[Assignment] Exact reproduction required: the lines below from the line with "Instruction: Click the אסמכתא input field" to the line with "Task: Open clicks dropdown for UK PAF", both ends included, and no others.

[Supplied records]
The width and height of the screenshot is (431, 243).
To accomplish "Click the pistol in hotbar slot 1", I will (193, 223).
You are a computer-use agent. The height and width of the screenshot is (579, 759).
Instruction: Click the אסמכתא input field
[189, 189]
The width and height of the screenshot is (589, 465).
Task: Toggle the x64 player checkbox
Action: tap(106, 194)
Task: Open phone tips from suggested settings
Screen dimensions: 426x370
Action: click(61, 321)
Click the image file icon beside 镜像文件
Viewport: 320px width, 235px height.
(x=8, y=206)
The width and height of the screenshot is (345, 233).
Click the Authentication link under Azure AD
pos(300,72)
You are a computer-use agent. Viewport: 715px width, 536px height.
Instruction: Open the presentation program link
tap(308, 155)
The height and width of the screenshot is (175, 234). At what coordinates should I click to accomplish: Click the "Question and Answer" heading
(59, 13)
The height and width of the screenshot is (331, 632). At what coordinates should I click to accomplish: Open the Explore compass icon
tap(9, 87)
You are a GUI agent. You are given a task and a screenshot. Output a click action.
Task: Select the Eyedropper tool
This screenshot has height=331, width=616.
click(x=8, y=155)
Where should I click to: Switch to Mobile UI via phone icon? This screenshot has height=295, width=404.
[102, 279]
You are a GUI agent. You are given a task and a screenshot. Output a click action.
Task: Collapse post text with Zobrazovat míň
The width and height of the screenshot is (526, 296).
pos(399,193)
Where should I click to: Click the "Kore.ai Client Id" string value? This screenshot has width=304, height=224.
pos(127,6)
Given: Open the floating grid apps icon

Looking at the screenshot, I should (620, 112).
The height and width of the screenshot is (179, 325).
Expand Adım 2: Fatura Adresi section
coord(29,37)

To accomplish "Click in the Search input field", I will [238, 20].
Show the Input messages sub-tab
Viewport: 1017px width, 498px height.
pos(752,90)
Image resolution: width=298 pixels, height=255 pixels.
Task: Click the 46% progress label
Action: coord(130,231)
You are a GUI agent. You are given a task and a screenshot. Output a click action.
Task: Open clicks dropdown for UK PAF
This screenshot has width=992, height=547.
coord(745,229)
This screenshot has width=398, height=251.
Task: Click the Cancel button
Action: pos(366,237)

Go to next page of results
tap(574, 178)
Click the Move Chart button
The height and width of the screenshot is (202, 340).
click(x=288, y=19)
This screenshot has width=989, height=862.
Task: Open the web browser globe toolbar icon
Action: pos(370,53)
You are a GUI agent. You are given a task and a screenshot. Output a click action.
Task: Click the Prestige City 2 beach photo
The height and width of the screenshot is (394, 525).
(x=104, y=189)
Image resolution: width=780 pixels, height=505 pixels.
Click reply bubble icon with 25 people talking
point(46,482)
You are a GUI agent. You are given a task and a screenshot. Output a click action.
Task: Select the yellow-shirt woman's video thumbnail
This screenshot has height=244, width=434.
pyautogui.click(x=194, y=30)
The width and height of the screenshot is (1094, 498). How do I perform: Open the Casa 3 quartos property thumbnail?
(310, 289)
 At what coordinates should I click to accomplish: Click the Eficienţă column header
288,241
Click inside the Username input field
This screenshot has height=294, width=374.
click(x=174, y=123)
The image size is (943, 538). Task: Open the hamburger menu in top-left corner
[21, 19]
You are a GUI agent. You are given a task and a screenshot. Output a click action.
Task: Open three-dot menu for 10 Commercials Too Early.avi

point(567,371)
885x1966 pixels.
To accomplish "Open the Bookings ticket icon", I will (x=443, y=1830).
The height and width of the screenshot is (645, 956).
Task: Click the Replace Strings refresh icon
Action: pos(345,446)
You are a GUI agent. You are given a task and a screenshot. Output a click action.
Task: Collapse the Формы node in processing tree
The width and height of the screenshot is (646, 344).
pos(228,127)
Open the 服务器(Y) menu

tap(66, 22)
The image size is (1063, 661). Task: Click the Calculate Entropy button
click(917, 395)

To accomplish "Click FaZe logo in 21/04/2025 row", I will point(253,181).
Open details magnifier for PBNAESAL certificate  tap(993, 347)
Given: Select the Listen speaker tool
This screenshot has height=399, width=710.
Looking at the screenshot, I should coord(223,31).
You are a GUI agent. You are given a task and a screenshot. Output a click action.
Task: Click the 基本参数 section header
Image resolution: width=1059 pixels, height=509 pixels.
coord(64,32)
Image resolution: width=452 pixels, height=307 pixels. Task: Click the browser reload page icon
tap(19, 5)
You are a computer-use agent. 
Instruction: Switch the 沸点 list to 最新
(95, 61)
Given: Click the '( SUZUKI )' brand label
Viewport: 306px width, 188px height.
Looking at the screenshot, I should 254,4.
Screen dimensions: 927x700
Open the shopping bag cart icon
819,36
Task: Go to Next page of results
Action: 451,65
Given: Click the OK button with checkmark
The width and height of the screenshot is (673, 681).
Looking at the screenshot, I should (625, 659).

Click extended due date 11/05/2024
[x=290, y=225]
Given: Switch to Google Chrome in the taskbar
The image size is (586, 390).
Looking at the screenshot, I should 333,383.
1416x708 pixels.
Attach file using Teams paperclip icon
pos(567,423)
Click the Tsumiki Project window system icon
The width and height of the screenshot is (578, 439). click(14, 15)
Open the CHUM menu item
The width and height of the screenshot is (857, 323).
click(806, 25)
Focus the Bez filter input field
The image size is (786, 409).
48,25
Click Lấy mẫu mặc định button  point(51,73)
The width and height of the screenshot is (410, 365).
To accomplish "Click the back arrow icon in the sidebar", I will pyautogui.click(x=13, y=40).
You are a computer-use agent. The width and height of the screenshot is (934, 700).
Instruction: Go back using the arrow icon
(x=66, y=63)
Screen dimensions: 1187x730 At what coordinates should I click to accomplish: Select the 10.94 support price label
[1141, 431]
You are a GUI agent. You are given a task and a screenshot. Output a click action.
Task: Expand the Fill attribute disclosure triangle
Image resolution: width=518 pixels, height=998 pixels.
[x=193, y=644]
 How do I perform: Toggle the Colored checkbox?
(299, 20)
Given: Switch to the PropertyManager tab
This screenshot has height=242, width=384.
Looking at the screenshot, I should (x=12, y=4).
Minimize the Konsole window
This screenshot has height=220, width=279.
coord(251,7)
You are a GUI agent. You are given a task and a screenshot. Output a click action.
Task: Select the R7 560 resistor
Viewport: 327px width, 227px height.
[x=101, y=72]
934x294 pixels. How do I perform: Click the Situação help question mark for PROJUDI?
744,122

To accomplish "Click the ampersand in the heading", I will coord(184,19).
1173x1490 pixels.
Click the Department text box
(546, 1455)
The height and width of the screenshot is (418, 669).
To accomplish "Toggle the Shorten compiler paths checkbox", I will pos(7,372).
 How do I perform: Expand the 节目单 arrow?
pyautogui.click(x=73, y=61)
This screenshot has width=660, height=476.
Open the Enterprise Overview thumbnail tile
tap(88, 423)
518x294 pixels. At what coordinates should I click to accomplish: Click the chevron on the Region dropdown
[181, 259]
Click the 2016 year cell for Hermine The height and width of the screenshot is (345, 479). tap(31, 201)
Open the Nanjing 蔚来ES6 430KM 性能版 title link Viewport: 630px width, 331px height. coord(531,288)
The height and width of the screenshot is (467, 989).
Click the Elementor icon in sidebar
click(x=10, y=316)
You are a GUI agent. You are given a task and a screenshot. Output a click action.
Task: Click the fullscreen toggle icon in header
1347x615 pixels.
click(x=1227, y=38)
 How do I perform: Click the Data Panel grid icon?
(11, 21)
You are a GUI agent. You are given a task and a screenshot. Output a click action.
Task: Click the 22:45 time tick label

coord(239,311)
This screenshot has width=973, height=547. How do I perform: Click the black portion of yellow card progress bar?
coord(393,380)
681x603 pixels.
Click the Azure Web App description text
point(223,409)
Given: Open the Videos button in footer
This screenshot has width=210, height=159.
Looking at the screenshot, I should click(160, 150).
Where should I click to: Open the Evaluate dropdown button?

[Answer for the task]
Instruction: Click the אסמכתא input field
[189, 189]
The width and height of the screenshot is (589, 465).
Task: Toggle the x64 player checkbox
Action: tap(106, 194)
Task: Open phone tips from suggested settings
Screen dimensions: 426x370
Action: click(61, 321)
Click the image file icon beside 镜像文件
Viewport: 320px width, 235px height.
(x=8, y=206)
The width and height of the screenshot is (345, 233).
Click the Authentication link under Azure AD
pos(300,72)
You are a computer-use agent. Viewport: 715px width, 536px height.
Instruction: Open the presentation program link
tap(308, 155)
The height and width of the screenshot is (175, 234). At what coordinates should I click to accomplish: Click the "Question and Answer" heading
(59, 13)
The height and width of the screenshot is (331, 632). At what coordinates should I click to accomplish: Open the Explore compass icon
tap(9, 87)
You are a GUI agent. You are given a task and a screenshot. Output a click action.
Task: Select the Eyedropper tool
This screenshot has height=331, width=616.
click(x=8, y=155)
Where should I click to: Switch to Mobile UI via phone icon? This screenshot has height=295, width=404.
[102, 279]
You are a GUI agent. You are given a task and a screenshot. Output a click action.
Task: Collapse post text with Zobrazovat míň
The width and height of the screenshot is (526, 296).
pos(399,193)
Where should I click to: Click the "Kore.ai Client Id" string value? This screenshot has width=304, height=224.
pos(127,6)
Given: Open the floating grid apps icon

Looking at the screenshot, I should (620, 112).
The height and width of the screenshot is (179, 325).
Expand Adım 2: Fatura Adresi section
coord(29,37)

To accomplish "Click in the Search input field", I will [238, 20].
Show the Input messages sub-tab
Viewport: 1017px width, 498px height.
pos(752,90)
Image resolution: width=298 pixels, height=255 pixels.
Task: Click the 46% progress label
Action: coord(130,231)
You are a GUI agent. You are given a task and a screenshot. Output a click action.
Task: Open clicks dropdown for UK PAF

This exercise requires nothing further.